Urogenital Chlamydial Infection
Eleven confirmed cases of urogenital chlamydial infection were registered in Week 14, an increase of 8 from Week 13 (+267% week-over-week—from 3 to 11 cases). The year-to-date total of 96 cases contrasts with 43 cases in the same period of 2025, representing a 123% year-over-year increase. The week-over-week jump, while numerically prominent on a percentage basis due to the low absolute numbers in Week 13, is consistent with the overall trajectory of expanding chlamydial reporting in 2026. Chlamydia trachomatis is predominantly asymptomatic, particularly in women, which complicates direct comparison of weekly counts and makes cumulative trends a more reliable epidemiological indicator.
Syphilis
Six confirmed cases of syphilis were reported in Week 14, down two from Week 13 (−25% week-over-week).

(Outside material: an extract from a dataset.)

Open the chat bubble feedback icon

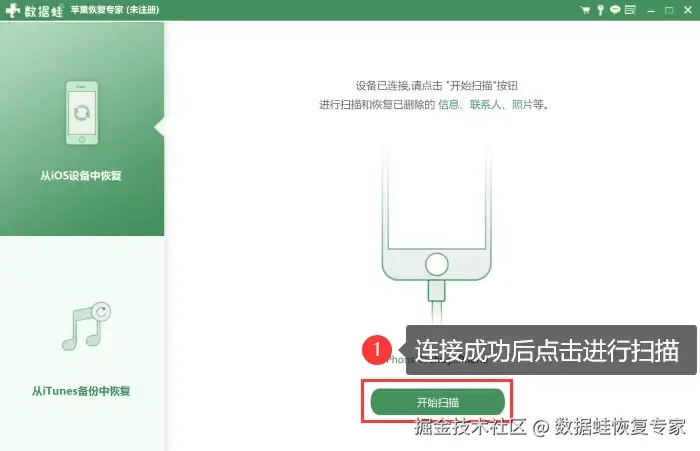pyautogui.click(x=615, y=9)
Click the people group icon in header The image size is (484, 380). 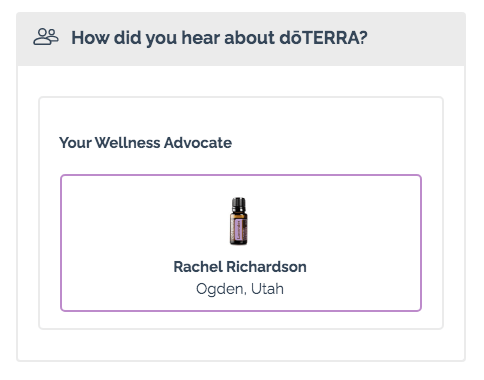[46, 37]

The year-to-date total of 93 cases is 16% below the 111 cases registered in the same period of 2025, maintaining the pattern observed in prior weeks of a modest year-over-year deficit in syphilis notifications. Two confirmed cases of congenital and neonatal syphilis were reported in Week 14—the first such weekly count in 2026—bringing the year-to-date total to 8 cases compared with 9 cases in the same period of 2025. Congenital syphilis is a sentinel indicator of the quality of antenatal screening and treatment, and any weekly occurrence warrants attention given its complete preventability through timely antenatal serological testing and treatment of maternal infection.
Vector-Borne Transmission
Lyme Borreliosis
Three confirmed cases of Lyme borreliosis were registered in Week 14, an increase of 2 from Week 13 (+200% week-over-week on a base of 1 case). The year-to-date cumulative total of 43 cases is 12% below the 49 cases in the same period of 2025. The week-over-week increase, while proportionally large, reflects the expected onset of the primary tick activity season in Bulgaria, consistent with April’s warming temperatures and increasing Ixodes ricinus activity. One probable case of Mediterranean spotted fever (Marseilles fever), caused by Rickettsia conorii and transmitted by Rhipicephalus ticks, was also registered in Week 14—the first case of 2026, against zero cases in the corresponding period of 2025. Although a single case does not warrant an epidemiological alert in isolation, the seasonal concordance with tick emergence and the prior year’s absence of cases during this period warrants clinician awareness. Additionally, 2 confirmed cases of Q fever (Coxiella burnetii) were registered in Week 14, both new from Week 13. The year-to-date total of 10 cases is below the 14 cases registered in the same period of 2025.